日曜美術館 安宅英一 狂気と礼節のコレクター

日曜美術館」 「安宅英一 狂気と礼節のコレクター」、NHK、2011.5.29

NHK日曜美術館でかかっていたプログラム。大阪市立東洋陶磁美術館のコレクションはもとは安宅コレクションなので、そのコレクションが作られるまでの過程を追ったおはなし。

ゲストは美術評論家の林屋晴三。安宅英一のコレクションは、中国では唐代から明代まで。朝鮮では李朝。清代のやきものにはあまり興味がなかったらしい。オークションで落札者から落札価格の倍の値段を払って買ったとか、景気のいい話である。
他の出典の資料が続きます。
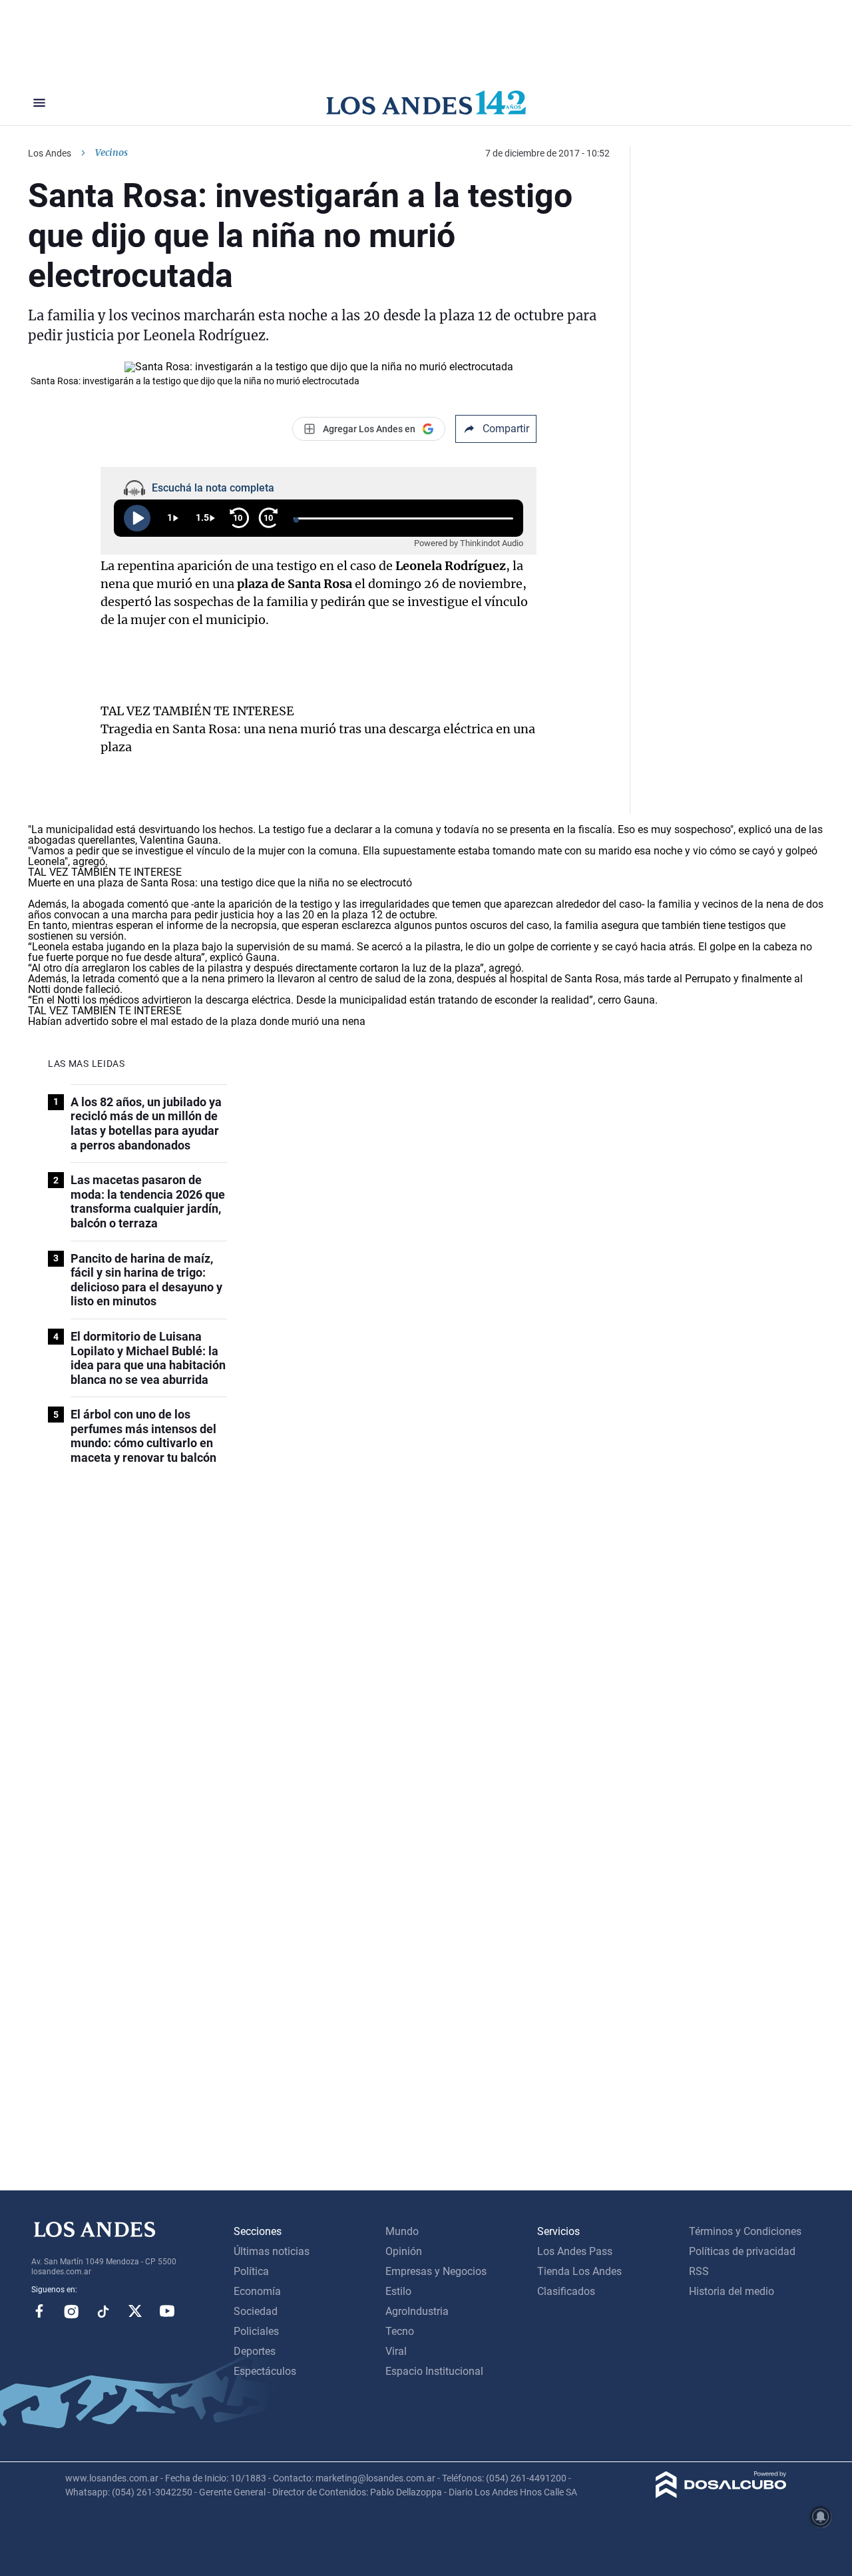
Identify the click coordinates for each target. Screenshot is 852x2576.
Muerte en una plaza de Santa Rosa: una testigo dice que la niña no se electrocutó (220, 882)
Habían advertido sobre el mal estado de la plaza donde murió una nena (196, 1021)
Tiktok (103, 2311)
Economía (257, 2291)
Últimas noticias (272, 2251)
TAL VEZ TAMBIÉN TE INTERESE (197, 711)
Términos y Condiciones (745, 2231)
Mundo (402, 2231)
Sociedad (256, 2311)
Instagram (71, 2311)
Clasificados (566, 2291)
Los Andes (49, 153)
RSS (699, 2271)
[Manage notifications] (820, 2516)
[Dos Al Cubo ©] (721, 2494)
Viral (396, 2351)
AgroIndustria (417, 2311)
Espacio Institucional (434, 2371)
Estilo (398, 2291)
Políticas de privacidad (742, 2251)
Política (251, 2271)
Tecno (399, 2331)
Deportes (255, 2351)
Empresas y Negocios (436, 2271)
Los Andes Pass (574, 2251)
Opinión (403, 2251)
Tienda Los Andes (579, 2271)
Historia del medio (731, 2291)
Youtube (167, 2311)
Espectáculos (265, 2371)
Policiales (256, 2331)
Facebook (39, 2311)
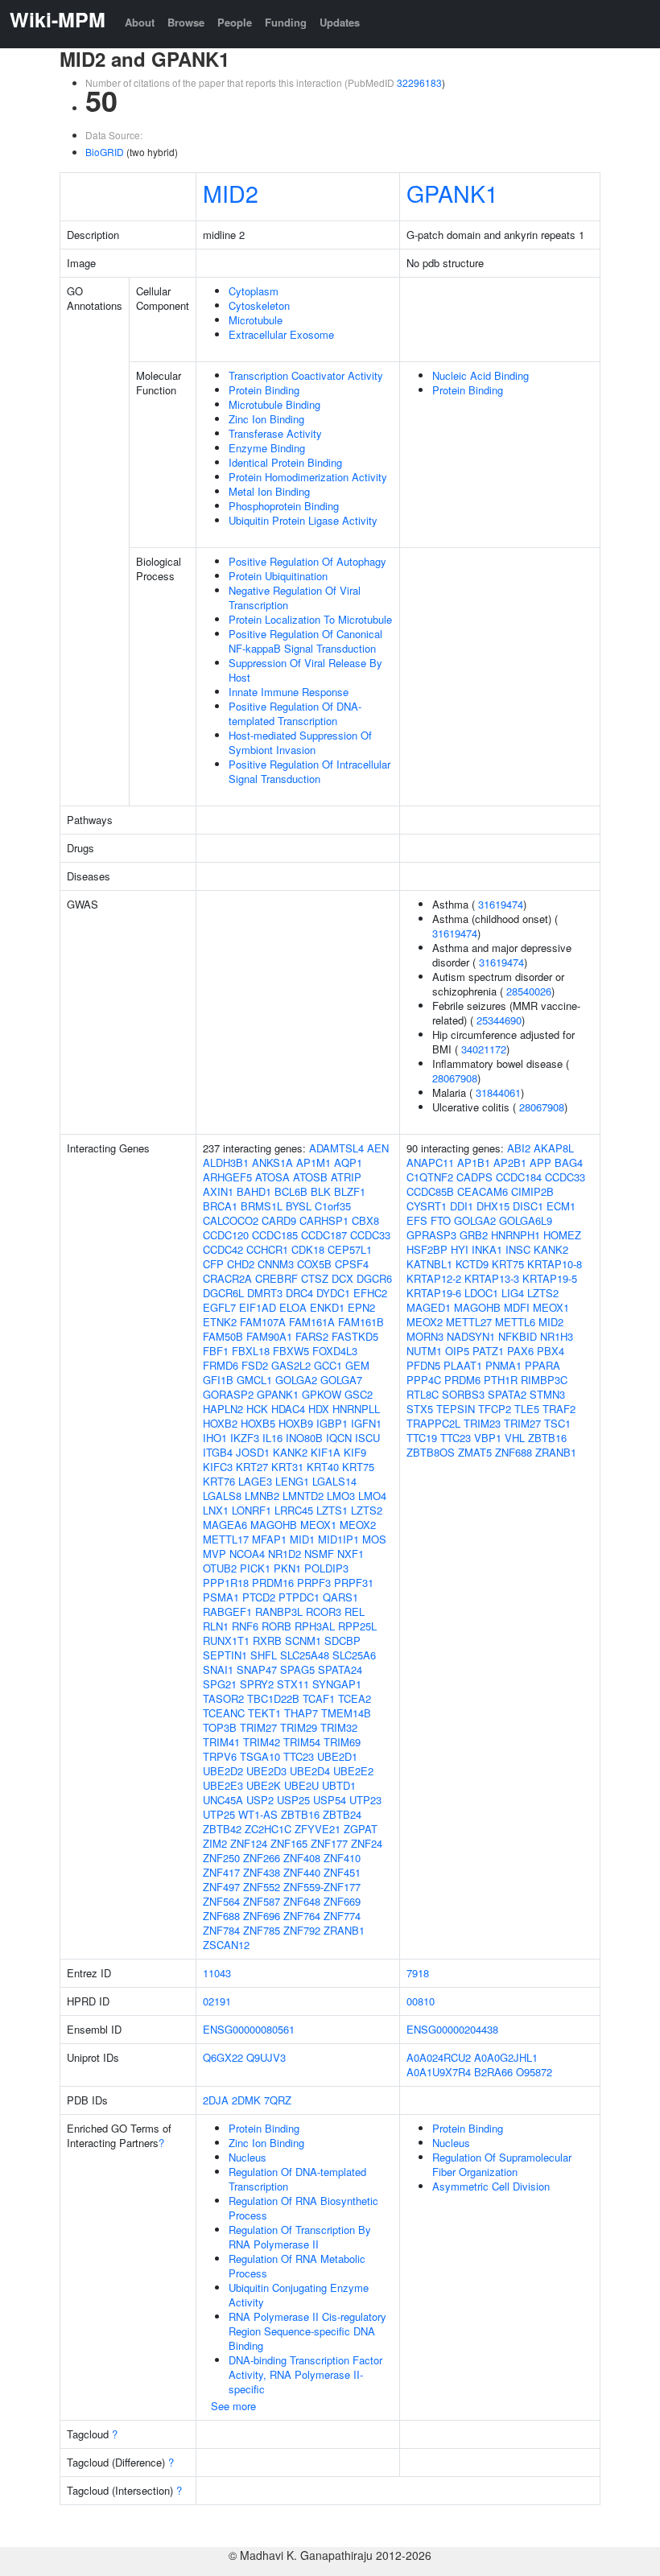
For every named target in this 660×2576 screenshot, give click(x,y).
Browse (185, 22)
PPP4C (423, 1379)
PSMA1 (221, 1597)
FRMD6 (220, 1365)
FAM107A (263, 1321)
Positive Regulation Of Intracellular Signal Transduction (309, 771)
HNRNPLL (356, 1408)
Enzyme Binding (267, 447)
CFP (213, 1264)
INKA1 (487, 1249)
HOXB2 (220, 1423)
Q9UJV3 (266, 2057)
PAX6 (520, 1350)
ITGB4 (218, 1452)
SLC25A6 (354, 1655)
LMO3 (341, 1495)
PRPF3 (314, 1582)
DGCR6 (374, 1278)
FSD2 (254, 1365)
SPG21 (220, 1684)
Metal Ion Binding (269, 491)
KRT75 (358, 1466)
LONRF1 (251, 1510)
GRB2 (474, 1235)
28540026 (528, 991)
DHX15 (492, 1206)
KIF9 (355, 1452)
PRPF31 (353, 1582)
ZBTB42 (222, 1828)
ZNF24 (366, 1843)
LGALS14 (334, 1481)
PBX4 (550, 1350)
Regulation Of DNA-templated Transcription (297, 2179)
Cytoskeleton (259, 305)
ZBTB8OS (430, 1452)
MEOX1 (318, 1524)
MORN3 (424, 1336)
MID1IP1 (338, 1539)
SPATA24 (340, 1669)
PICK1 (255, 1568)
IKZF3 (244, 1437)
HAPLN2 (223, 1408)
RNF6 (245, 1626)
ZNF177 (329, 1843)
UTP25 (219, 1814)
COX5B (314, 1264)
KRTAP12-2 (433, 1278)
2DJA (216, 2100)
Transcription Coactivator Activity (306, 375)
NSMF (319, 1553)
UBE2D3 (266, 1770)
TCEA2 (354, 1698)
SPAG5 (297, 1669)
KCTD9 (472, 1264)
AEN (378, 1148)
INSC (517, 1249)
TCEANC (224, 1713)
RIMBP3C (544, 1379)
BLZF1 (349, 1191)
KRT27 (252, 1466)
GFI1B (218, 1379)
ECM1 (561, 1206)
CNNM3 (276, 1264)
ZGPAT (360, 1828)
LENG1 (292, 1481)
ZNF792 (301, 1930)
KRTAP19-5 (549, 1278)
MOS (374, 1539)
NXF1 (350, 1553)
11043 (217, 1972)
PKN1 (287, 1568)
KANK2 (290, 1452)
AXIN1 (218, 1191)
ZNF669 (342, 1901)
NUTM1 (424, 1350)
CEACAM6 (482, 1191)
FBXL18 (251, 1350)
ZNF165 (288, 1843)
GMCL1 (254, 1379)
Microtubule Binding (274, 404)
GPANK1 (452, 192)
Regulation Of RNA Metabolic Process (297, 2266)
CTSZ (314, 1278)
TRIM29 (298, 1727)
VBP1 (487, 1437)
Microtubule (256, 320)
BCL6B (290, 1191)
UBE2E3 (223, 1785)
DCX (342, 1278)
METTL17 (226, 1539)
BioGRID (104, 152)
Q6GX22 (223, 2057)
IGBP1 (332, 1423)
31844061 (498, 1092)
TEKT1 (264, 1713)
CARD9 (279, 1220)
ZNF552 (261, 1886)
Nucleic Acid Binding (480, 375)
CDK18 (307, 1249)
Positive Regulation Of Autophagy (307, 561)
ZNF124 (248, 1843)
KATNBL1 (429, 1264)
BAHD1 (254, 1191)
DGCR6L (223, 1292)
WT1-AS (258, 1814)
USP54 (329, 1799)
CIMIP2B (532, 1191)
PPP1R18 (226, 1582)
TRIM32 (338, 1727)
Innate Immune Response (289, 691)
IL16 (272, 1437)
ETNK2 (220, 1321)
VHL (515, 1437)
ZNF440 (301, 1872)
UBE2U (301, 1785)
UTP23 (365, 1799)
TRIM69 (342, 1742)
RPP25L (357, 1626)
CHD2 (240, 1264)
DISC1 (528, 1206)
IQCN (339, 1437)
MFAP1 (269, 1539)
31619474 (500, 904)
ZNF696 (261, 1915)
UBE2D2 (223, 1770)
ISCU (367, 1437)
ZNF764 (301, 1915)
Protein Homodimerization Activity (308, 476)
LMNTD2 (303, 1495)
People (234, 22)
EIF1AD (257, 1307)
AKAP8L (554, 1148)
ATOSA (272, 1177)
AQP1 (348, 1162)
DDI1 (461, 1206)
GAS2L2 (291, 1365)
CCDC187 (324, 1235)
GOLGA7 (341, 1379)
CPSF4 (352, 1264)
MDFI (517, 1307)
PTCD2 (258, 1597)
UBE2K (263, 1785)
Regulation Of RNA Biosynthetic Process (303, 2208)
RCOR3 (323, 1611)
NHKの昔のドラマ「ザ・商社」は、安宅産業がモデルなのでそのビデオもちょっと映っている。

安宅コレクションの収集を安宅英一の命令で実際に行った人の回顧録が出版されたので、(伊藤郁太郎『美の猟犬 安宅コレクション異聞』日本経済新聞社、2007)それも参考にされている。やきものを買う金の工面を会社にさせようとするが、それを断られると、伊藤郁太郎に勝手に借りてこいとか、むちゃくちゃなことをやっている。

安宅英一は、美術にも音楽にも造詣の深い人だったので、中村紘子といっしょに撮影した写真や、中村紘子自身の回想も出てくる。

結局安宅産業は倒産してしまい、コレクションだけは国と財界の配慮で大阪市の手にわたるのだが、美術館を訪れた安宅英一は気落ちされているでしょうと言われて、「どうして?だってコレクションは誰が持っていても同じでしょ」と答えた、というオチがついている。

確かにこれだけの収集をしたのだから、美術の世界では安宅英一がエライ人になっているのはわかる。しかし、彼は自分の金ではなくて会社の金で美術品を集めていたのだし、むちゃな経営で会社も潰してしまったのだから、あまり持ち上げるのはどうかと思う。とはいえ、ゲストが言っていたが、審美眼と金の事情を両方満たすような人はもう現れないからこのコレクションは安宅英一かぎりだろうということだ。